Их уже давно пора заменить.

Правда, сейчас они выглядят как-то не так. Вода в озере кажется не серебряной, а свинцовой, листва на деревьях не зелёная, а багровая с чёрными подагрическими прожилками. Сам воздух в комнате какого-то фиолетового оттенка.

А когда я, вздрогнув, оборачиваюсь к окну, то вижу в нём не свет, а непроницаемую черноту.

Ни искры, ни проблеска, ничего.

Стекла покрыты монотонной плоскостью мрака.

Как будто обращены они не на улицу, а в какое-то параллельное измерение, в совершенно иной, неведомый мир, в остывающую уже миллионы лет, почти погасшую, беззвёздную и невыносимо безжизненную Вселенную…

— Чего ты хочешь? — спрашиваю я.

Впрочем, этот вопрос можно было бы не задавать. Я и так знаю, чего она хочет. Все эти девочки, мальчики из агонизирующей провинции, которые, как мотыльки, летят на яркие огни мегаполисов, хотят одного: славы и счастья. Точней — другой жизни, праздника, сверкающего блестками, словно ёлочные игрушки. Потому что иначе — что? Иначе мальчики начинают пить водку, покрываются угрями, трахают девочек, размазывая по наивным лицам цветной жир косметики, увечат друг друга в драках, с тупым унынием отсиживают положенные часы в школе, потом делают прошивку “солдат” и идут в армию или делают прошивку “рабочий” и идут на единственное в городе предприятие. Ну, может быть, пристраиваются в мелком бизнесе, это уж кому повезёт. А девочки тоже пьют водку, глотают контрацептивы, трахаются то с одним мальчиком, то с другим, делают себе прошивки “официантка” или “продавец-консультант”, к двадцати пяти годам уже оплывают, словно килограммы косметики откладываются жиром у них под кожей, каким-то образом оказываются замужем, во весь рот зевают, тупо глядя по сторонам, и через чётко определённое количество лет тащат своих детишек в школу, чтобы продолжить всё тот же унылый бытийный круговорот.

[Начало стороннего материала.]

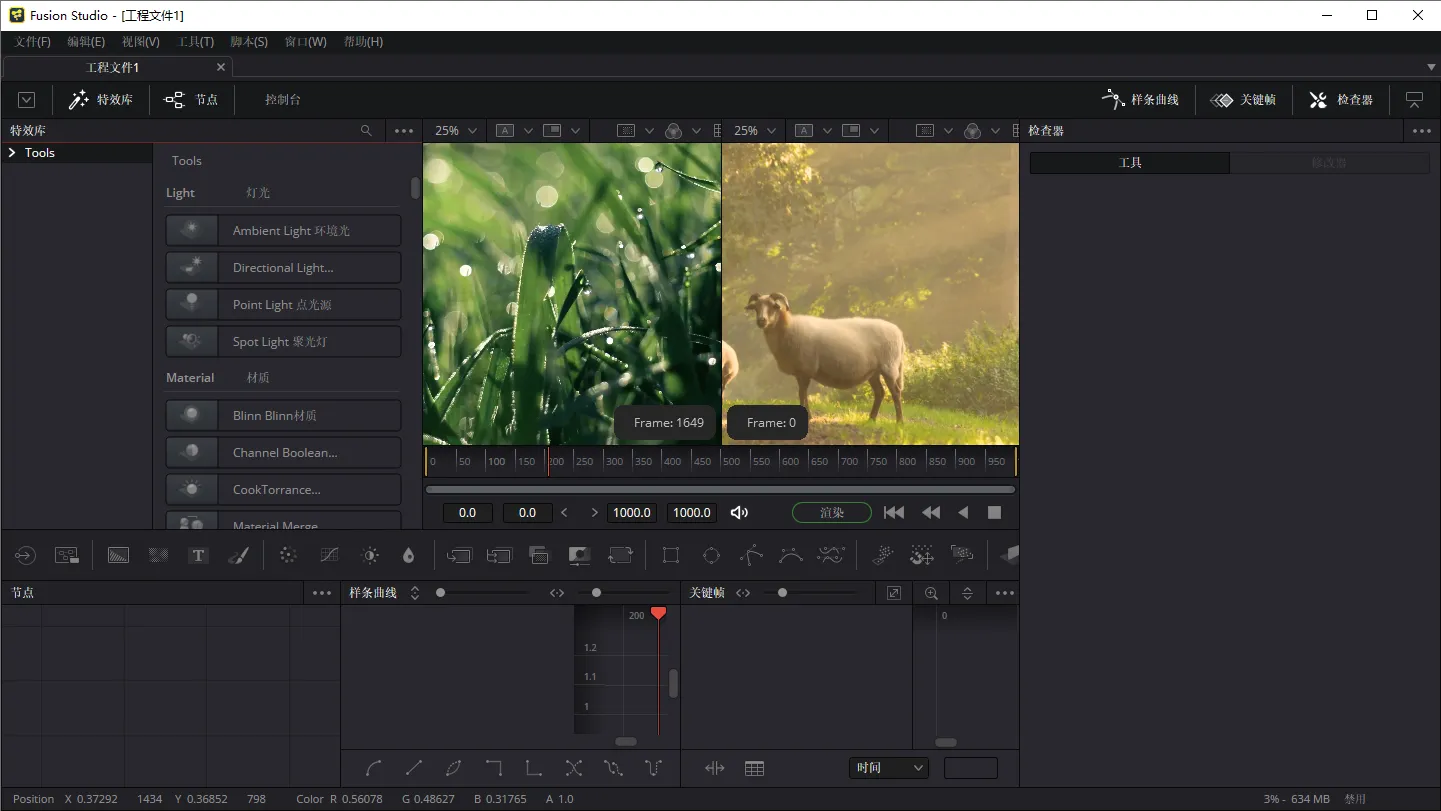Image resolution: width=1441 pixels, height=811 pixels.
Task: Add a Blur node with the droplet icon
Action: 408,555
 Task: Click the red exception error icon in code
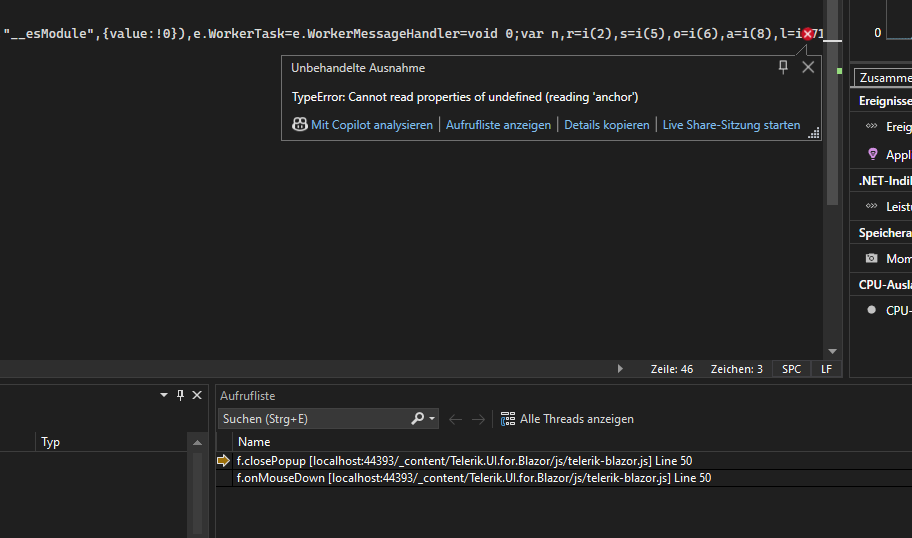[x=808, y=34]
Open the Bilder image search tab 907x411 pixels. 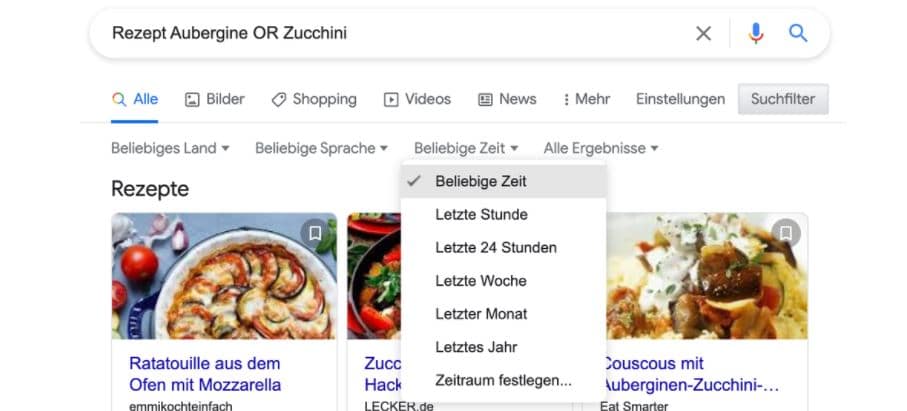[x=214, y=99]
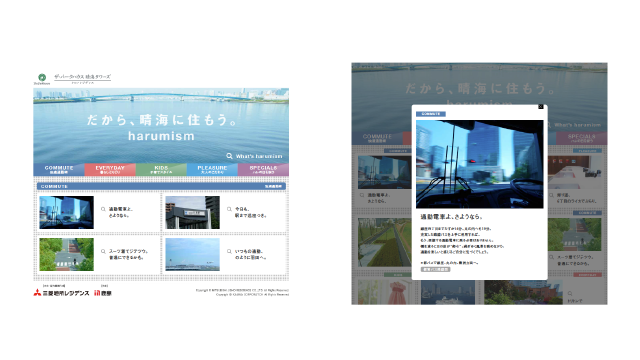Click the green round logo at top left

[x=42, y=77]
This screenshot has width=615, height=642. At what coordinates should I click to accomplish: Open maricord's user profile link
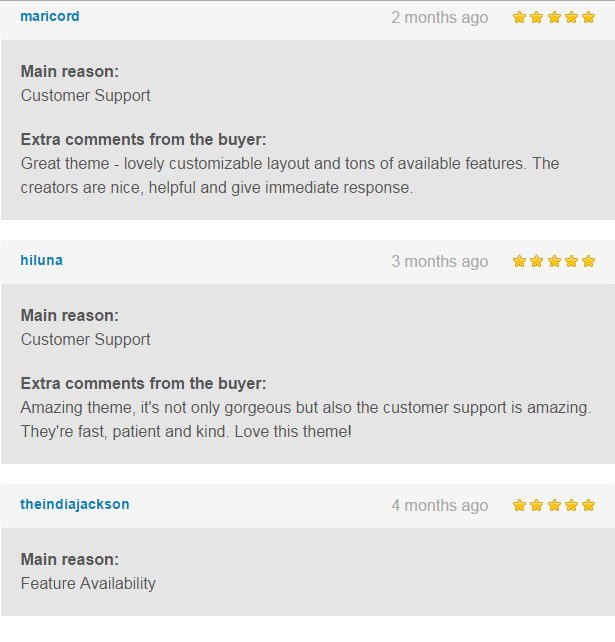coord(50,16)
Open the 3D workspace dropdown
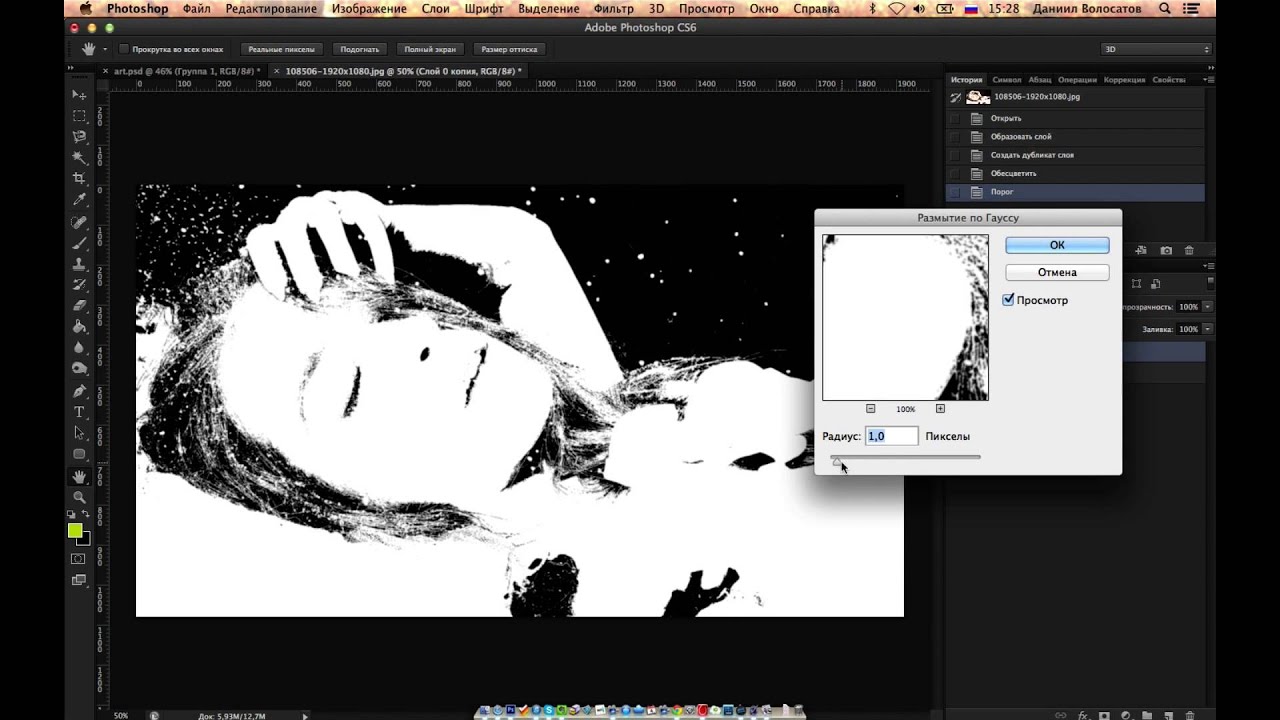 click(1156, 49)
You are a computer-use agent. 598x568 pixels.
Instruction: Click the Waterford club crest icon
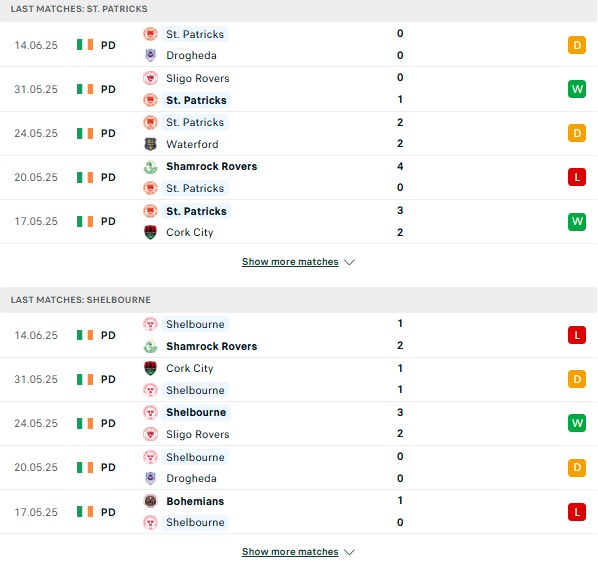[x=150, y=144]
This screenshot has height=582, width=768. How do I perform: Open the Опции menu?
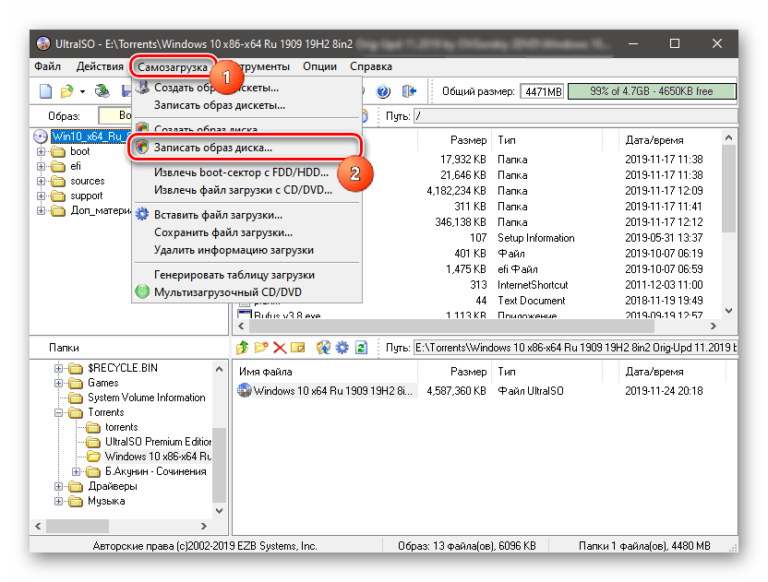click(319, 67)
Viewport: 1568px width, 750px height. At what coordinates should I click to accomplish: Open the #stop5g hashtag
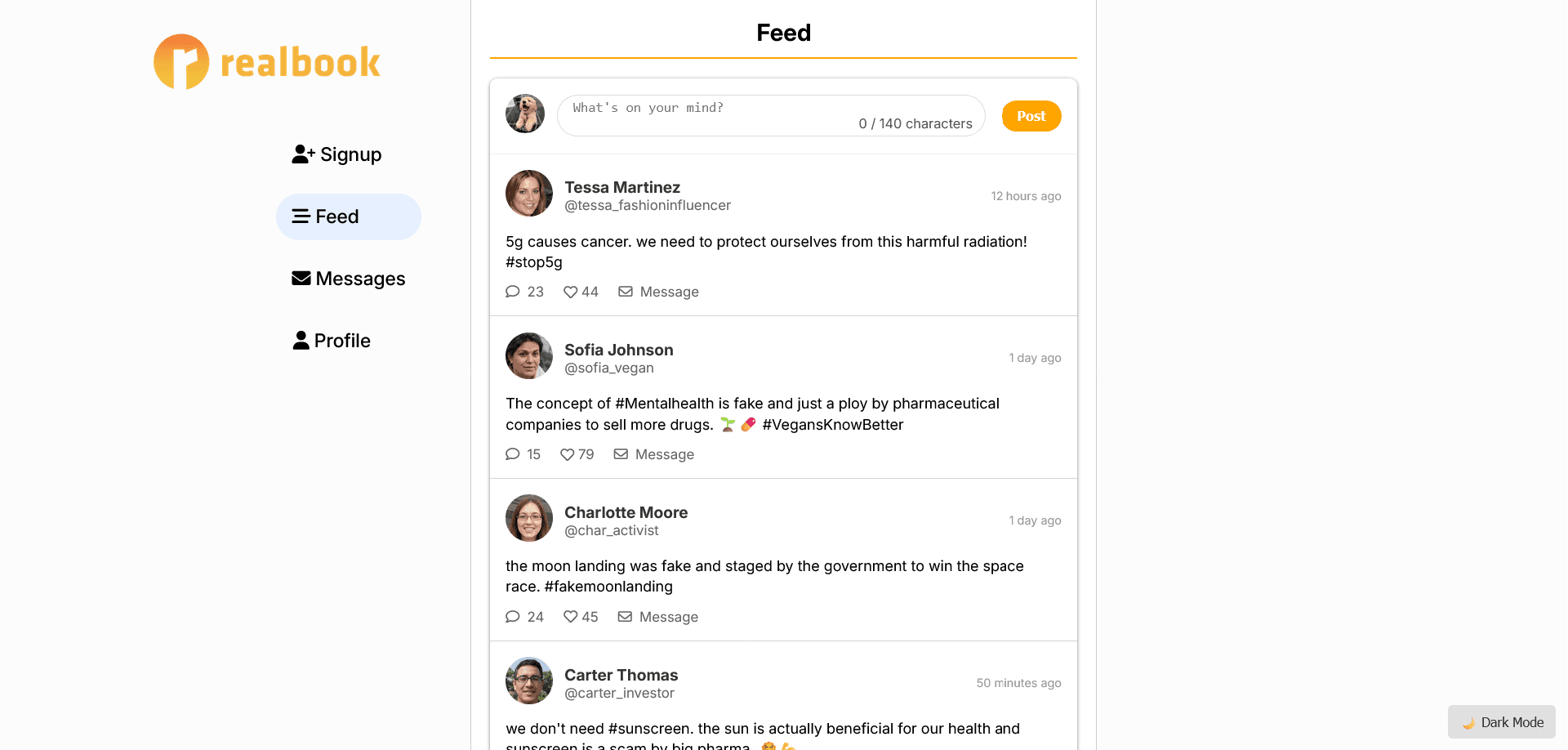point(534,262)
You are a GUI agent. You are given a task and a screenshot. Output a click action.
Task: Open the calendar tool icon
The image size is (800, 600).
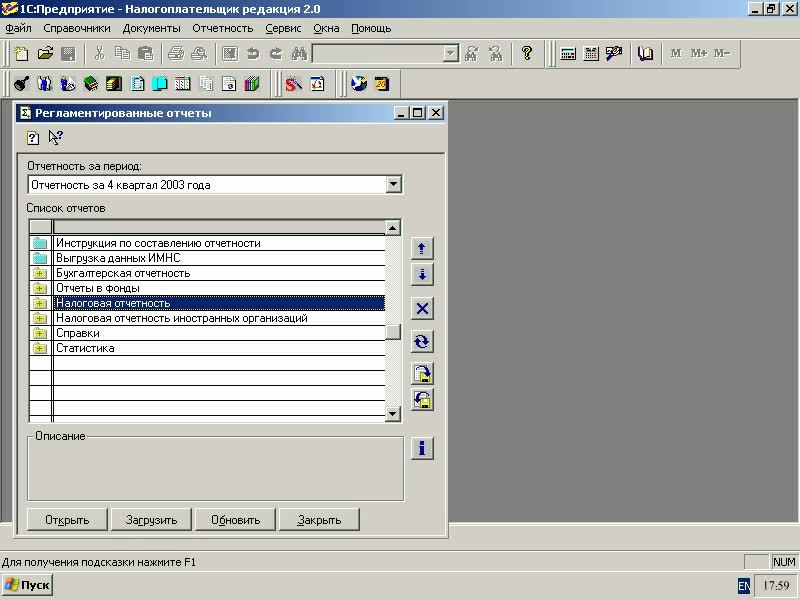coord(590,54)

Жизнь бессмысленна и скучна.

Она тянется, как вываренный, клейкий сироп, не имеющий ни вкуса, ни запаха.

А в это время сияют на горизонте заманчивые огни, гремит музыка, звучат весёлые голоса, вспыхивают аплодисменты, визуальное эхо их разносится по всем интернет-каналам. Есть, значит, есть и другая жизнь. Есть и другой, блистающий мир, где счастье в избытке, где его можно черпать ладонями. И вот они, выдравшись из провинциальной тоски, летят и летят туда, где мониторы и подиумы, где деньги возникают из воздуха, где расцветают в небе сказочные фейерверки — напрягаются, взмахивают слабыми крылышками, не подозревая, что здесь они никому не нужны, что мегаполисы переполнены точно такими же бестолково мечущимися мотыльками, что в лотерею под названием “жизнь” выигрывает один из ста тысяч и что бенгальские огни счастья не только светят, но и обжигают. Они не подозревают об этом. И вот хрупкие крылышки их сгорают, глаза мутнеют, они падают на дно и копошатся там среди мириадов своих полуобожжённых собратьев. Выбраться оттуда уже нельзя. И в конце концов мальчики делают себе прошивку “полицейский”, “механик” или “бармен”, а девочки — “секретарша”, “официантка” или тот же “продавец-консультант”. Или, в зависимости от темперамента — “специальный сервис”, подразумевающий секс-услуги. Клейкий, мутный сироп обволакивает их со всех сторон.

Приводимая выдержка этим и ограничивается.